[Given task]:
Transcribe the passage from the home visiting program review from "In considering the" to "handful of volunteers.".

[Quoted text]:
Home Visiting Program for Adolescent Mothers
*Note: The National Mentoring Resource Center makes these “Insights for Mentoring Practitioners” available for each program or practice reviewed by the National Mentoring Resource Center Research Board. Their purpose is to give mentoring professionals additional information and understanding that can help them apply reviews to their own programs. You can read the full review on the CrimeSolutions.gov website.
In considering the key takeaways from the research on this program that other mentoring programs can apply to their work, it’s useful to reflect on the features and practices that might have influenced its rating as “Promising” (that is, a program that shows some evidence that it achieves justice-related goals when implemented with fidelity).
Getting the most out of a handful of volunteers.
Perhaps the most striking thing about the Home Visiting Program for Adolescent Mothers model is just how much effort this program got from its three volunteer mentors. In the version of the program studied by Barnet and colleagues, three volunteer mentors (all African American women from the community being served) met biweekly with a caseload of 10-15 pregnant and parenting teens in the first year of their children’s lives, as well as meeting monthly with up to 10 mothers whose children were between 1 and 2 years of age. That’s a caseload of as many as 25 “mentees” needing individual meeting times each month! And this was not easy work, either. The study mentions that for several of these parents, meetings needed to be discreetly scheduled outside of the home because of issues around violence and safety in the home. Plus, each meeting needed to use a structured curriculum that offered all participants the same messages and lessons.

[Data]:
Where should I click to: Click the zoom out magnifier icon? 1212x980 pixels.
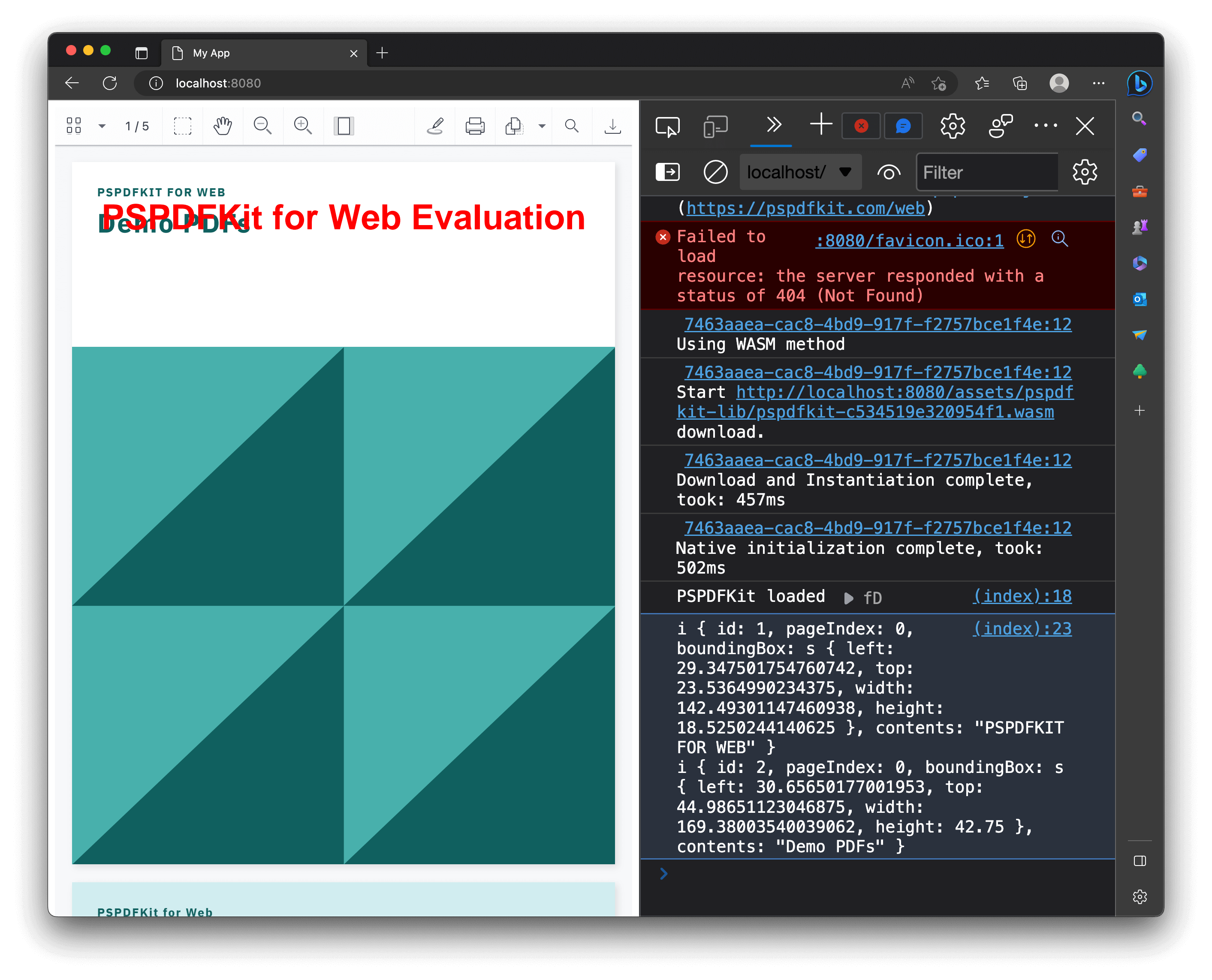pos(262,125)
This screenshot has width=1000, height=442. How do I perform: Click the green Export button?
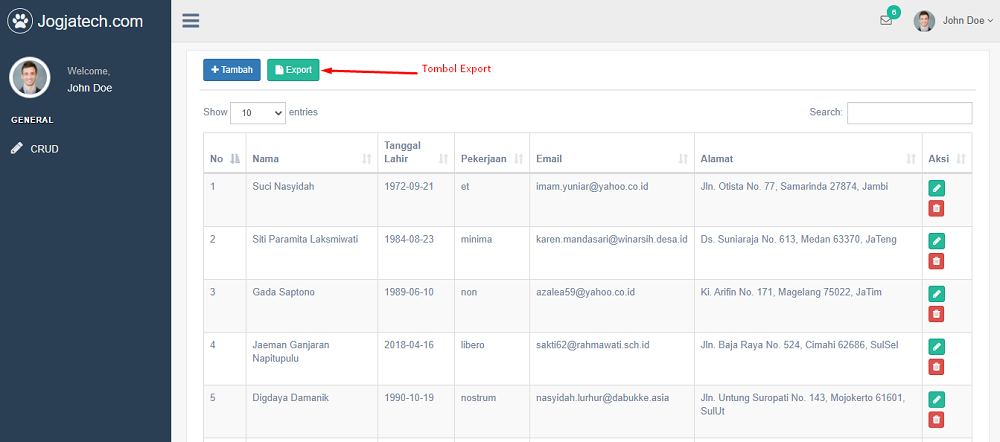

[The reply]:
In considering the key takeaways from the research on this program that other mentoring programs can apply to their work, it’s useful to reflect on the features and practices that might have influenced its rating as “Promising” (that is, a program that shows some evidence that it achieves justice-related goals when implemented with fidelity).
Getting the most out of a handful of volunteers.